The bill's Senate sponsor, Sen. John Payton, R-Wilburn, likened the Freedom of Information Act's provision regulating open meetings to a "gag order" on justices of the peace and other elected officials as the statute does not have a definition for a public meeting. If two or more elected officials meet to discuss official business it could be considered a meeting and must be open to the public, according to the Arkansas Attorney General's 2022 Freedom of Information Act Handbook.

"If we don't define what a meeting is then we essentially put a gag order on every [justice of the peace], every councilman and school board member," Payton said.

Others pushed back, saying the bill would have allowed local officials to conduct business outside the public view.

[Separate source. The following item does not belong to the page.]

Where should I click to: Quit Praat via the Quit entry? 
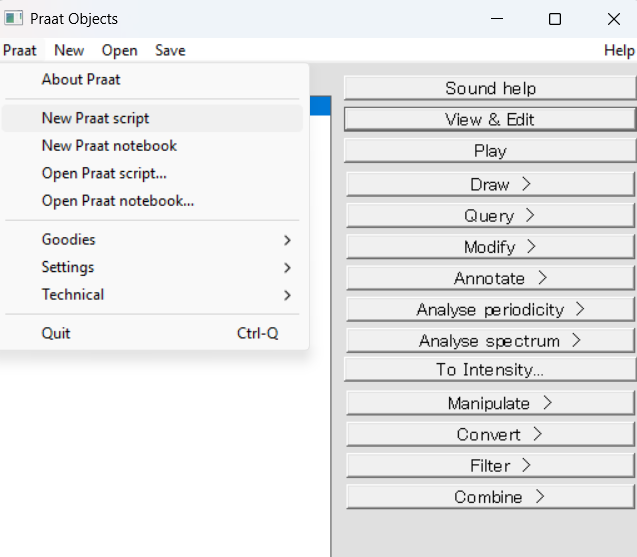(152, 334)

"As an elected official, I don't see that it makes my job harder," Beth Coger, a member of the Washington County Quorum Court, told the committee. "I just think that the law, the way we have it now, gives the public -- the boots on the ground people -- a way to hold us accountable."

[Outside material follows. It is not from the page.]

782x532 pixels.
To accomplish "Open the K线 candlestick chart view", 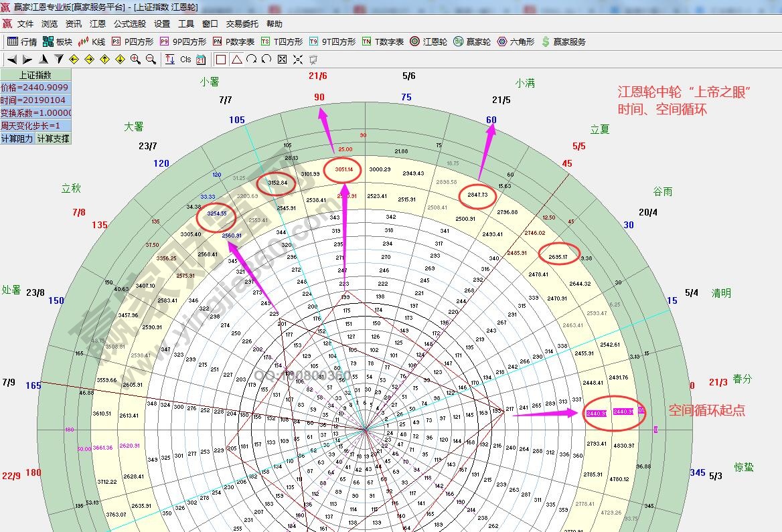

While the bill would limit informal meetings to less than a third of an elected body, some worried that it would allow public officials to make policy behind closed doors.

Robert Steinbuch, a law professor at the University of Arkansas at Little Rock, member of the Freedom of Information Act task force and columnist for the Arkansas Democrat-Gazette, said the bill would have allowed three elected officials to meet, who could each meet with three others, and so on.

Payton said people will always have the option to vote out their local representatives if they think they are privately making bad policies.

"If they're running out there with preformed ideas and rubber stamping them, you should un-elect them," Payton said. "If you're asking questions about how they arrived at a policy and they won't give you answers, you should un-elect them."

The original version of Bentley's bill would have defined a public meeting as a quorum, the minimum amount of lawmakers who need to be present to take action. The bill was voted down in committee in March, but she amended it to change the definition of a meeting as a third of a public body present.